Social media is a quick, low-cost, high-impact way to spread the word about your organization’s major achievements and accomplishments. Twitter and LinkedIn, in particular, have become go-to places to share the latest research and knowledge in diverse fields from health care to financial management. In the evaluation world, social media can easily be used not only to disseminate project findings, but to share resources, recruit study participants, mobilize populations for community engagement activities, seek input on the development of tools, and much more.

Hot Tips:

  • Post publications you author, including journal articles, technical reports, blogs, and posters. Make sure these are public and the publisher has no restrictions. Our practice transformation expert Joan Johnston shared her poster about optimizing cervical cancer screening.
  • Share media coverage in which your organization is mentioned. This helps spread the message to a wider group. Make sure to mention any partners with whom you’ve worked so they can share it, too. The Massachusetts Executive Office of Health and Human Services shared our Tweet about news coverage of the Silver Alert Emergency Response Program partnership.
  • Like and share items posted on LinkedIn that have relevance to your field, or that highlight your work. Our pharmacists liked a post in our LinkedIn group about their conference posters.
  • Talk about awards, appointments or other accolades. Our Clinical Pharmacy Manager Kimberly Lenz shares her excitement in a Tweet about being appointed to a public advisory council.
  • Comment on news others share.
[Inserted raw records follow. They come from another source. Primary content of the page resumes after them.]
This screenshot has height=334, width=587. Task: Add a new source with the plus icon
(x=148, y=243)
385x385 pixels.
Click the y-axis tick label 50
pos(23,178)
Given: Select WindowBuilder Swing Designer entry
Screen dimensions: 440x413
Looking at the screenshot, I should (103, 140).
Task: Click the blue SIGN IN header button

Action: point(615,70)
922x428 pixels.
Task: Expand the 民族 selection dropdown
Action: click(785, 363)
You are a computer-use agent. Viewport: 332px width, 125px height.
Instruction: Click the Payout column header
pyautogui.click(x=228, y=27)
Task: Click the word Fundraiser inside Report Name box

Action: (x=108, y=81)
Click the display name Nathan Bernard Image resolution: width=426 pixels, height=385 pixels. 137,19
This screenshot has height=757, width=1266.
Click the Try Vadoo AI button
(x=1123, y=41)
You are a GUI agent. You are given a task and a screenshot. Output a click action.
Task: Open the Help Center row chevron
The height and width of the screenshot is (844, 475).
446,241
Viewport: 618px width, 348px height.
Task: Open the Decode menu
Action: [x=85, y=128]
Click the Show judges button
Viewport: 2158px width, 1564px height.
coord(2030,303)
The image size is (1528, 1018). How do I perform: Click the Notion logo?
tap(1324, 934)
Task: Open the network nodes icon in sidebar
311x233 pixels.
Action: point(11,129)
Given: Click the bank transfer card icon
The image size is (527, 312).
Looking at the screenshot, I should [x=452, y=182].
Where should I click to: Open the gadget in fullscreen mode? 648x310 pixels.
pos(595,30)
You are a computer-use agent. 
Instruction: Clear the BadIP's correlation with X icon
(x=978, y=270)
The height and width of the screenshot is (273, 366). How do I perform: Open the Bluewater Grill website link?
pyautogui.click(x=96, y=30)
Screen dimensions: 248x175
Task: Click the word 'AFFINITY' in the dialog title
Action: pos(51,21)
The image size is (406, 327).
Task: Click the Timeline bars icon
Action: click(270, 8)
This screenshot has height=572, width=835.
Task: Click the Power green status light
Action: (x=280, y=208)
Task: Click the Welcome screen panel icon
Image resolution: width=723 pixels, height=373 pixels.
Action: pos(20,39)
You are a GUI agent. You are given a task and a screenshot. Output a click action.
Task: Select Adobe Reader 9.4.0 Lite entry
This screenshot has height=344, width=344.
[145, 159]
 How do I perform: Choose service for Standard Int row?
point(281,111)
One of our autism advocates, Elaine Gabovitch, elaborated on a poster that was posted in our LinkedIn group.
  • Tweet from conferences you attend or host. Here, Warren Ferguson, founder of the Academic & Health Policy Conference on Correctional Health supported by UMass Medical School, shares that a speaker is addressing mental health in criminal justice.

LinkedIn

  1. Connect with your colleagues (past and present), clients, partners
  2. Follow groups – employers, alma maters, interest areas
  3. Keep your profile up-to-date with new accomplishments

Twitter

  1. Learn how to appropriately abbreviate – 140 characters can be challenging; typos are easy!
  2. Use other Twitter handles in your tweets to let others know you are talking about them.
  3. Include relevant hashtags in your tweets. These searchable keywords increase your post’s visibility.